"Nothing is more memorable than a smell. One scent can be unexpected, momentary and fleeting, yet conjure up a childhood summer beside a lake in the mountains"
About this Quote
Smell is memory’s contraband: it slips past the bouncers of language and logic and hits the brain where we’re least defended. Ackerman, a poet with a naturalist’s eye, isn’t just praising scent as a vivid sense; she’s staking a claim about how identity gets stored and retrieved. “Nothing is more memorable” reads like a dare to a culture that treats memory as a tidy narrative you can caption and share. A smell doesn’t arrive as a story. It arrives as weather.

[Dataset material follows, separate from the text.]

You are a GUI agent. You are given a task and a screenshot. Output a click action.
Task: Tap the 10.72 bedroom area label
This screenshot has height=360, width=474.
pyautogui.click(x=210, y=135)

Her sentence structure mirrors the phenomenon. The triad “unexpected, momentary and fleeting” moves fast, almost evasive, then the line opens into a long, specific tableau: “a childhood summer beside a lake in the mountains.” That pivot is the trick. The sensory trigger is small and vanishing; the world it unlocks is expansive and immersive. Subtext: what we call the past isn’t primarily an archive of facts, it’s a stash of bodily impressions waiting to be reactivated.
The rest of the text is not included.